-- Document excerpt start --
Cross-Attention & Encoder-Decoder
Bridging Understanding and Generation
The Encoder-Decoder Architecture
The original Transformer (2017) used both an encoder and a decoder working together. This is the architecture designed for sequence-to-sequence tasks: take an input sequence and produce a different output sequence.
Encoder: Reads the input with bidirectional attention. Produces rich representations of the source text. ("Understand the input.")
Decoder: Generates the output autoregressively. Uses causal self-attention within the output sequence. ("Produce the output.")
Cross-attention: The bridge between encoder and decoder. The decoder attends to the encoder's output to access source information. ("What in the input is relevant to what I'm generating now?")
Each decoder block has three sublayers:
- •Causal self-attention: Attend to previously generated output tokens
- •Cross-attention: Attend to the encoder's output (the source sequence)
- •Feed-forward network: Transform each token independently
This architecture is ideal for tasks where the input and output are different sequences: translation ("The cat sat" -> "Le chat assis"), summarization, or question answering with generation.
-- Document excerpt end --
- Set problem 1 -
Copy the cross-attention page word for word, starting at "Cross-attention: The bridge" and ending at "(the source sequence)".
The rows that come next have nothing to do with the page on cross-attention.
-- Extracted records start --
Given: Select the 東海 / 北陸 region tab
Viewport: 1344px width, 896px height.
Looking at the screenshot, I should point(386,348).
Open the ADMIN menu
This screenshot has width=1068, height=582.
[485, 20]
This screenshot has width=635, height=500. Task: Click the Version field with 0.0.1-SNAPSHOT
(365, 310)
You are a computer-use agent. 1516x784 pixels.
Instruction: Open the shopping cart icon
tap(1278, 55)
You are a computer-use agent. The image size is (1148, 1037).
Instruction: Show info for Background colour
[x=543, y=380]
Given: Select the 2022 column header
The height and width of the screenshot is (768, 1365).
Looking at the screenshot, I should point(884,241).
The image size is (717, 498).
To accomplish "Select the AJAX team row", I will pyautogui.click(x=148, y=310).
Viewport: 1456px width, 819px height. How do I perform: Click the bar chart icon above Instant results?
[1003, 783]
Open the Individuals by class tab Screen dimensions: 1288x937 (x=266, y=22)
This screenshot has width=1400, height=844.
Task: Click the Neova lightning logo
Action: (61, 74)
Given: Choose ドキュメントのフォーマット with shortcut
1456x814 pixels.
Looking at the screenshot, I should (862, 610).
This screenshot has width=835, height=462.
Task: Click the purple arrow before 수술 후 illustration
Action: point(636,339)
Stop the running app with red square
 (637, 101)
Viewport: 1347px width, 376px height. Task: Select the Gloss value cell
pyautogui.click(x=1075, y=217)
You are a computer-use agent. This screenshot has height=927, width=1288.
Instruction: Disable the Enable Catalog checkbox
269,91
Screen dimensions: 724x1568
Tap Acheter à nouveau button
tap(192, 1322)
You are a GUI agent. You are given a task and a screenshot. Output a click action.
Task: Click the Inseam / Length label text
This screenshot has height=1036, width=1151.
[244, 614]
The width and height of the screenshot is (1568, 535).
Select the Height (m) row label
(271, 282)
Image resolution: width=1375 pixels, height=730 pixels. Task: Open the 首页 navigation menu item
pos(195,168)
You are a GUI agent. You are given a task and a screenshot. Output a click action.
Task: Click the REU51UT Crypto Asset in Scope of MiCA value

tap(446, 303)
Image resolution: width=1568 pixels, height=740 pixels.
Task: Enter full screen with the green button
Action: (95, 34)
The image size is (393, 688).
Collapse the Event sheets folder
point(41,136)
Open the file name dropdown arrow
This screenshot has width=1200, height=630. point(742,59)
-- Extracted records end --
- Set problem 2 -
In the rows, take the lines starting at the one that contains "You are a computer-use agent. 1516x784" and ending at the one that contains "[x=543, y=380]". Shift every coordinate in their answers up by 121, and give back only those lines, requests included.

- Correct output 1 -
Cross-attention: The bridge between encoder and decoder. The decoder attends to the encoder's output to access source information. ("What in the input is relevant to what I'm generating now?")
Each decoder block has three sublayers:
- •Causal self-attention: Attend to previously generated output tokens
- •Cross-attention: Attend to the encoder's output (the source sequence)

- Correct output 2 -
You are a computer-use agent. 1516x784 pixels.
Instruction: Open the shopping cart icon
tap(1399, 176)
You are a computer-use agent. The image size is (1148, 1037).
Instruction: Show info for Background colour
[x=664, y=501]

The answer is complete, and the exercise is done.